CEO Jensen Huang highlights the surge in computing demand. Computing demand is growing exponentially, he says. Customers race to expand AI compute infrastructure. He describes these systems as the factories of the AI industrial revolution. Huang ties them directly to long-term business growth.
Nvidia Dominates the AI Infrastructure Market
Nvidia becomes the world’s most valuable publicly traded company, with a market value around $4.8 trillion. The company leads global AI development, providing advanced chips to developers including OpenAI and Meta.

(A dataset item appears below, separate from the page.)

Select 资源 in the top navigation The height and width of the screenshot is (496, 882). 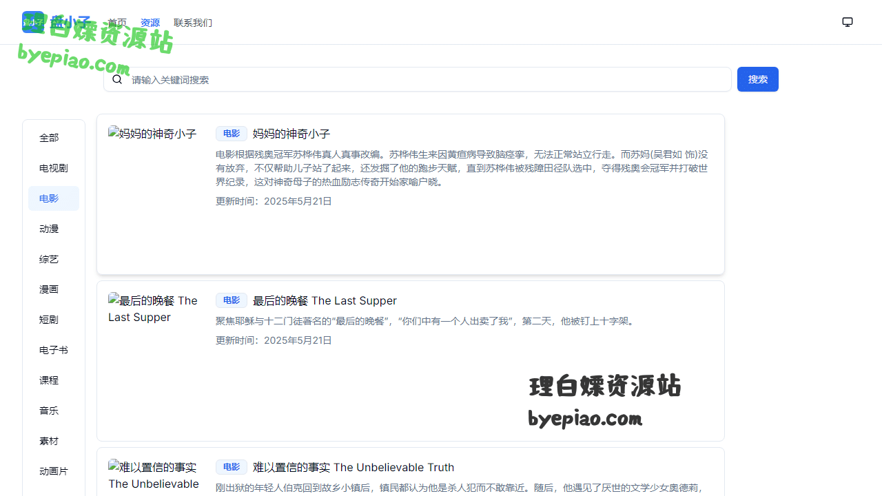pos(150,23)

Gene Munster of Deepwater Asset Management expects the growth trajectory to continue. AI is advancing faster than most people realize, he writes on X. He emphasizes that users of AI tools understand the speed of change better than outside observers.

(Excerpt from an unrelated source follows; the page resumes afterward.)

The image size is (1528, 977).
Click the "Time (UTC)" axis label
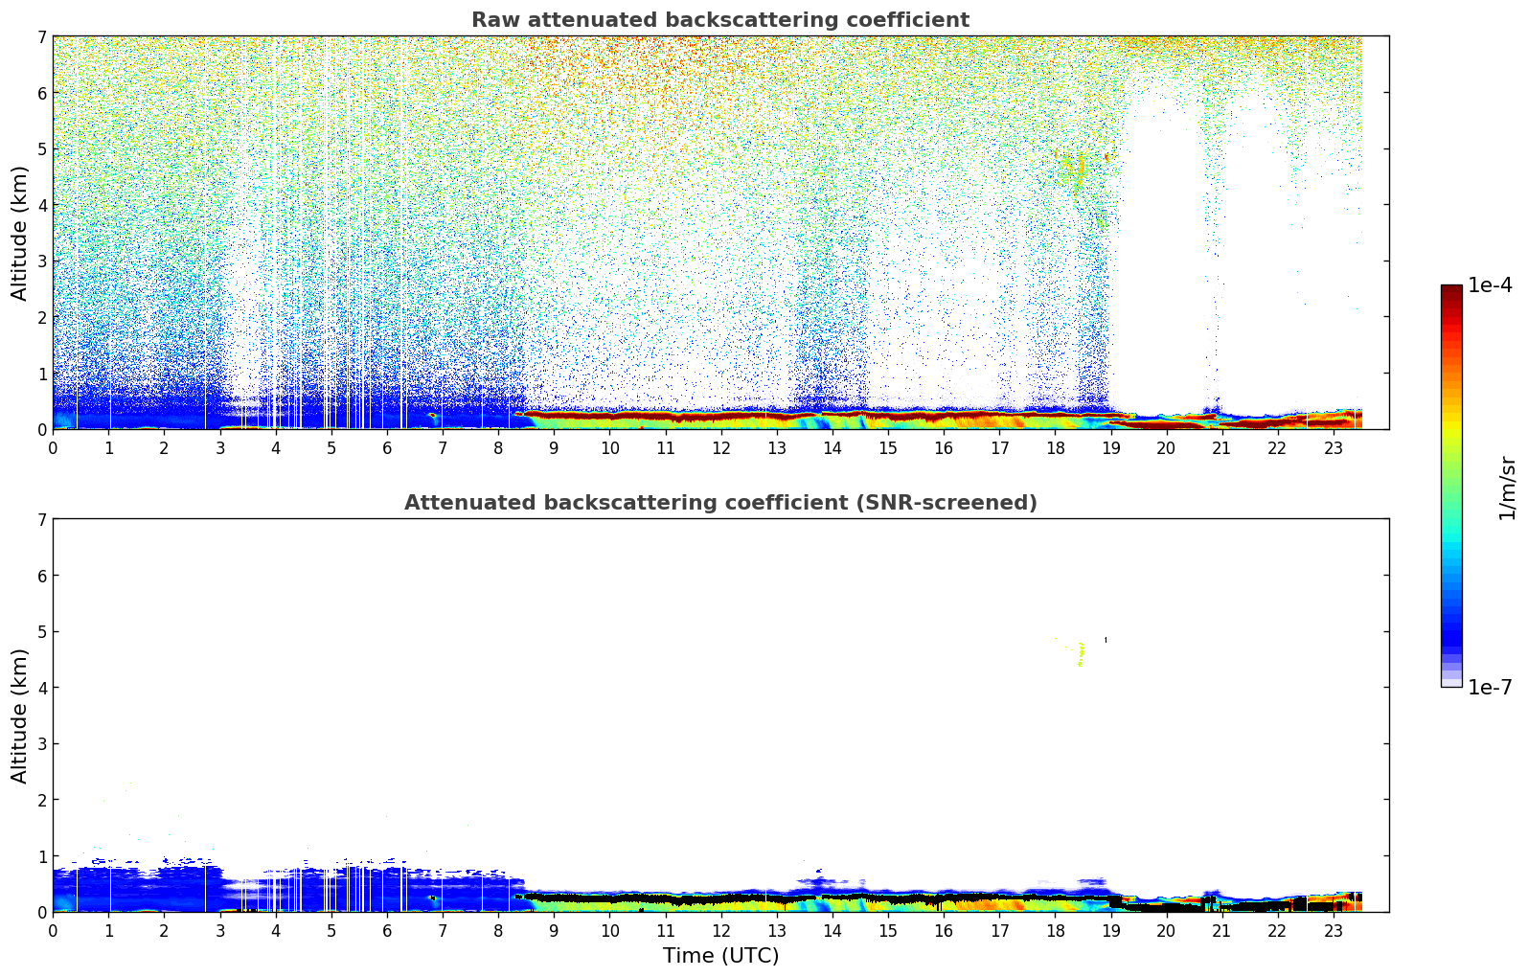coord(719,956)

Investors continue to watch Nvidia’s expanding network of deals. Critics warn of possible circular financing, suggesting investments in partner companies may overstate real AI demand. Nvidia counters by pointing to strong orders and robust client interest.
Geopolitical Pressures Influence China Revenue
Nvidia faces US-China tensions affecting chip sales. Its latest guidance does not include detailed revenue projections for China. Last month, the US approved conditional sales of Nvidia’s H200 chips to Chinese buyers. The H200 is Nvidia’s second-most advanced processor.
A US Commerce Department official informs lawmakers that no H200 chips have reached China yet. The announcement underscores strict export controls and geopolitical sensitivity.
Expansion into Autonomous Vehicles and Robotics
Nvidia broadens its product portfolio to drive growth. The company increases involvement in AI-powered physical products. At CES in Las Vegas, Huang unveils a platform for self-driving vehicles.
He introduces an open-source AI model called Alpamayo, designed to bring reasoning capabilities to autonomous cars. Nvidia plans to launch a robotaxi service next year with an undisclosed partner.
While Nvidia dominates AI model training, it faces growing competition in inference computing. Inference applies trained AI models to real-world data for reasoning. In the fourth quarter, Nvidia acquires Groq for $20 billion, strengthening its inference expertise and solidifying market leadership.